Dataset records =>
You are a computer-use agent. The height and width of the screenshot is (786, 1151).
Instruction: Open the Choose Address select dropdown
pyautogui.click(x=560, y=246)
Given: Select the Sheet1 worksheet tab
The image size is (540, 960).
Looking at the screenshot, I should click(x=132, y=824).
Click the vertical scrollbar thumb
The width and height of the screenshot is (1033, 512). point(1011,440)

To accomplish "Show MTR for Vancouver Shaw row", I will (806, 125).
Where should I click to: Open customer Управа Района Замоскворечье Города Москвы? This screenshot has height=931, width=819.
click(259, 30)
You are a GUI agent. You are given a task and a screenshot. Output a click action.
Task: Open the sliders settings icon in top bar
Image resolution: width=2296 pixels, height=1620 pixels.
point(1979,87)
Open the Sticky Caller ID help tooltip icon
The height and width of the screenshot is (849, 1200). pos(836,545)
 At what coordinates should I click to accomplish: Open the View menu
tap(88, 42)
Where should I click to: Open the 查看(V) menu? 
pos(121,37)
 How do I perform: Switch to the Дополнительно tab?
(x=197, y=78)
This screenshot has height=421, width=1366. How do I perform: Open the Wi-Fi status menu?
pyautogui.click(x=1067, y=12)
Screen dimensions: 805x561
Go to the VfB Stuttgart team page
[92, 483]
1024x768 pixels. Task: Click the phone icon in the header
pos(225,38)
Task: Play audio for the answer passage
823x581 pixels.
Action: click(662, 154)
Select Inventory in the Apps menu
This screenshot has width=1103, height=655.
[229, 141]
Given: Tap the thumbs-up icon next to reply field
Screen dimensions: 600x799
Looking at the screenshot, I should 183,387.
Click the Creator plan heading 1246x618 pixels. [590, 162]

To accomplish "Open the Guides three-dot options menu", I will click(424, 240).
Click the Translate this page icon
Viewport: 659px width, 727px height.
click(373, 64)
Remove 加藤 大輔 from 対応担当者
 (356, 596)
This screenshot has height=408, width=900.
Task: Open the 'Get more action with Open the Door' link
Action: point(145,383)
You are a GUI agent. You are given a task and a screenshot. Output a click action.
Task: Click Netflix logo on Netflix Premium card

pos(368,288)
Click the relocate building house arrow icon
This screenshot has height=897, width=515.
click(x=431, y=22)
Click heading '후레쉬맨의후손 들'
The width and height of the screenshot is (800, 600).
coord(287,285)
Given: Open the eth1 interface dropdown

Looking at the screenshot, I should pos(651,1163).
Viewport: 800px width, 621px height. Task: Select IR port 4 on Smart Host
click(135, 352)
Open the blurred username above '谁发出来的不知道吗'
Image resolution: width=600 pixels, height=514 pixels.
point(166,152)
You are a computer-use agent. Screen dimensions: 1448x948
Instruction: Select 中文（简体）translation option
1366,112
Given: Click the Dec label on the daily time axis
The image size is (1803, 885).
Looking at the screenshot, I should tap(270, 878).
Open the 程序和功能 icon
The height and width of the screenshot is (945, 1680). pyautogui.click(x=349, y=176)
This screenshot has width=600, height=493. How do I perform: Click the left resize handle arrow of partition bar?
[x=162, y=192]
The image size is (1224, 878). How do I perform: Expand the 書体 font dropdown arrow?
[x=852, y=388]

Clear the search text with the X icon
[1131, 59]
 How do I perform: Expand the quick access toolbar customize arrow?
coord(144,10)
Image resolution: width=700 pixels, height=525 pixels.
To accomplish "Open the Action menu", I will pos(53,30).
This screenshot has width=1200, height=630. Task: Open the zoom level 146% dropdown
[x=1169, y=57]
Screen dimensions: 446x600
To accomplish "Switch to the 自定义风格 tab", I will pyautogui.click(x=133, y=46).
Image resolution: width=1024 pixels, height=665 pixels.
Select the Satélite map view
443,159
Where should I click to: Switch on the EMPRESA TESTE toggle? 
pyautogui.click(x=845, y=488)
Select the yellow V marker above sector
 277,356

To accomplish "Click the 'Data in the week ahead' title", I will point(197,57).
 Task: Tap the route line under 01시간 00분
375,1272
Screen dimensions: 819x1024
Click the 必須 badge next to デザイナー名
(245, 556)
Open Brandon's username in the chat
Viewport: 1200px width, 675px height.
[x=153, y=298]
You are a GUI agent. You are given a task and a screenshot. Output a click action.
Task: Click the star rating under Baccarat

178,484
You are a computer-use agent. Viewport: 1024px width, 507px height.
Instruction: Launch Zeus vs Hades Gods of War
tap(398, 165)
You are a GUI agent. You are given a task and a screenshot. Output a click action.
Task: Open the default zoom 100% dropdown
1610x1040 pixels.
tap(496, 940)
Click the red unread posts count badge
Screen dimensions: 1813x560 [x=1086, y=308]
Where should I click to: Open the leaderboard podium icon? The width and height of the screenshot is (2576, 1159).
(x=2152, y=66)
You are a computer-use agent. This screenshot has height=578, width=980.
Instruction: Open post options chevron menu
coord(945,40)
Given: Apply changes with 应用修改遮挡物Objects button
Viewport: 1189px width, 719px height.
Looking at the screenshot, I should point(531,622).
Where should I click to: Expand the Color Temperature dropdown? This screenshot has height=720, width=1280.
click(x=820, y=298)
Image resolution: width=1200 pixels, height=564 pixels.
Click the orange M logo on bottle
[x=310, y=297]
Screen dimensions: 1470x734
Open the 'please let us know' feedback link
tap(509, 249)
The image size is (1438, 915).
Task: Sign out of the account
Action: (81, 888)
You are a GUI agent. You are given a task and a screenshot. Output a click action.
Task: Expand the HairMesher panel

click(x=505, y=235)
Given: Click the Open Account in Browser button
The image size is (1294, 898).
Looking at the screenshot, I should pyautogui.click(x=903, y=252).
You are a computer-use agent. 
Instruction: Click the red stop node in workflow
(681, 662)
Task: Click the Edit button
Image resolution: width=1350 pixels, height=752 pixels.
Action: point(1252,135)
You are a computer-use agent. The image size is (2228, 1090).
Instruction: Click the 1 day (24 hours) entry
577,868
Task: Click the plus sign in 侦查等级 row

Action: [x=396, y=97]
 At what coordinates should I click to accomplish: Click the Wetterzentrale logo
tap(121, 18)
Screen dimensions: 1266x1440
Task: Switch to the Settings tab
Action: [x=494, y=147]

Problem to work on =>
In the answer, each line of the data must appear exactly as written.

Exercise answer =>
You are a computer-use agent. The height and width of the screenshot is (786, 1151).
Instruction: Open the Choose Address select dropdown
pyautogui.click(x=560, y=246)
Given: Select the Sheet1 worksheet tab
The image size is (540, 960).
Looking at the screenshot, I should click(x=132, y=824).
Click the vertical scrollbar thumb
The width and height of the screenshot is (1033, 512). point(1011,440)

To accomplish "Show MTR for Vancouver Shaw row", I will (806, 125).
Where should I click to: Open customer Управа Района Замоскворечье Города Москвы? This screenshot has height=931, width=819.
click(259, 30)
You are a GUI agent. You are given a task and a screenshot. Output a click action.
Task: Open the sliders settings icon in top bar
Image resolution: width=2296 pixels, height=1620 pixels.
point(1979,87)
Open the Sticky Caller ID help tooltip icon
The height and width of the screenshot is (849, 1200). pos(836,545)
 At what coordinates should I click to accomplish: Open the View menu
tap(88, 42)
Where should I click to: Open the 查看(V) menu? 
pos(121,37)
 How do I perform: Switch to the Дополнительно tab?
(x=197, y=78)
This screenshot has height=421, width=1366. How do I perform: Open the Wi-Fi status menu?
pyautogui.click(x=1067, y=12)
Screen dimensions: 805x561
Go to the VfB Stuttgart team page
[92, 483]
1024x768 pixels. Task: Click the phone icon in the header
pos(225,38)
Task: Play audio for the answer passage
823x581 pixels.
Action: click(662, 154)
Select Inventory in the Apps menu
This screenshot has width=1103, height=655.
[229, 141]
Given: Tap the thumbs-up icon next to reply field
Screen dimensions: 600x799
Looking at the screenshot, I should 183,387.
Click the Creator plan heading 1246x618 pixels. [590, 162]

To accomplish "Open the Guides three-dot options menu", I will click(424, 240).
Click the Translate this page icon
Viewport: 659px width, 727px height.
click(373, 64)
Remove 加藤 大輔 from 対応担当者
 (356, 596)
This screenshot has height=408, width=900.
Task: Open the 'Get more action with Open the Door' link
Action: point(145,383)
You are a GUI agent. You are given a task and a screenshot. Output a click action.
Task: Click Netflix logo on Netflix Premium card

pos(368,288)
Click the relocate building house arrow icon
This screenshot has height=897, width=515.
click(x=431, y=22)
Click heading '후레쉬맨의후손 들'
The width and height of the screenshot is (800, 600).
coord(287,285)
Given: Open the eth1 interface dropdown

Looking at the screenshot, I should pos(651,1163).
Viewport: 800px width, 621px height. Task: Select IR port 4 on Smart Host
click(135, 352)
Open the blurred username above '谁发出来的不知道吗'
Image resolution: width=600 pixels, height=514 pixels.
point(166,152)
You are a computer-use agent. Screen dimensions: 1448x948
Instruction: Select 中文（简体）translation option
1366,112
Given: Click the Dec label on the daily time axis
The image size is (1803, 885).
Looking at the screenshot, I should tap(270, 878).
Open the 程序和功能 icon
The height and width of the screenshot is (945, 1680). pyautogui.click(x=349, y=176)
This screenshot has width=600, height=493. How do I perform: Click the left resize handle arrow of partition bar?
[x=162, y=192]
The image size is (1224, 878). How do I perform: Expand the 書体 font dropdown arrow?
[x=852, y=388]

Clear the search text with the X icon
[1131, 59]
 How do I perform: Expand the quick access toolbar customize arrow?
coord(144,10)
Image resolution: width=700 pixels, height=525 pixels.
To accomplish "Open the Action menu", I will pos(53,30).
This screenshot has width=1200, height=630. Task: Open the zoom level 146% dropdown
[x=1169, y=57]
Screen dimensions: 446x600
To accomplish "Switch to the 自定义风格 tab", I will pyautogui.click(x=133, y=46).
Image resolution: width=1024 pixels, height=665 pixels.
Select the Satélite map view
443,159
Where should I click to: Switch on the EMPRESA TESTE toggle? 
pyautogui.click(x=845, y=488)
Select the yellow V marker above sector
 277,356

To accomplish "Click the 'Data in the week ahead' title", I will point(197,57).
 Task: Tap the route line under 01시간 00분
375,1272
Screen dimensions: 819x1024
Click the 必須 badge next to デザイナー名
(245, 556)
Open Brandon's username in the chat
Viewport: 1200px width, 675px height.
[x=153, y=298]
You are a GUI agent. You are given a task and a screenshot. Output a click action.
Task: Click the star rating under Baccarat

178,484
You are a computer-use agent. Viewport: 1024px width, 507px height.
Instruction: Launch Zeus vs Hades Gods of War
tap(398, 165)
You are a GUI agent. You are given a task and a screenshot. Output a click action.
Task: Open the default zoom 100% dropdown
1610x1040 pixels.
tap(496, 940)
Click the red unread posts count badge
Screen dimensions: 1813x560 [x=1086, y=308]
Where should I click to: Open the leaderboard podium icon? The width and height of the screenshot is (2576, 1159).
(x=2152, y=66)
You are a computer-use agent. This screenshot has height=578, width=980.
Instruction: Open post options chevron menu
coord(945,40)
Given: Apply changes with 应用修改遮挡物Objects button
Viewport: 1189px width, 719px height.
Looking at the screenshot, I should point(531,622).
Where should I click to: Expand the Color Temperature dropdown? This screenshot has height=720, width=1280.
click(x=820, y=298)
Image resolution: width=1200 pixels, height=564 pixels.
Click the orange M logo on bottle
[x=310, y=297]
Screen dimensions: 1470x734
Open the 'please let us know' feedback link
tap(509, 249)
The image size is (1438, 915).
Task: Sign out of the account
Action: (81, 888)
You are a GUI agent. You are given a task and a screenshot. Output a click action.
Task: Expand the HairMesher panel

click(x=505, y=235)
Given: Click the Open Account in Browser button
The image size is (1294, 898).
Looking at the screenshot, I should pyautogui.click(x=903, y=252).
You are a computer-use agent. 
Instruction: Click the red stop node in workflow
(681, 662)
Task: Click the Edit button
Image resolution: width=1350 pixels, height=752 pixels.
Action: point(1252,135)
You are a computer-use agent. The image size is (2228, 1090).
Instruction: Click the 1 day (24 hours) entry
577,868
Task: Click the plus sign in 侦查等级 row

Action: [x=396, y=97]
 At what coordinates should I click to accomplish: Click the Wetterzentrale logo
tap(121, 18)
Screen dimensions: 1266x1440
Task: Switch to the Settings tab
Action: [x=494, y=147]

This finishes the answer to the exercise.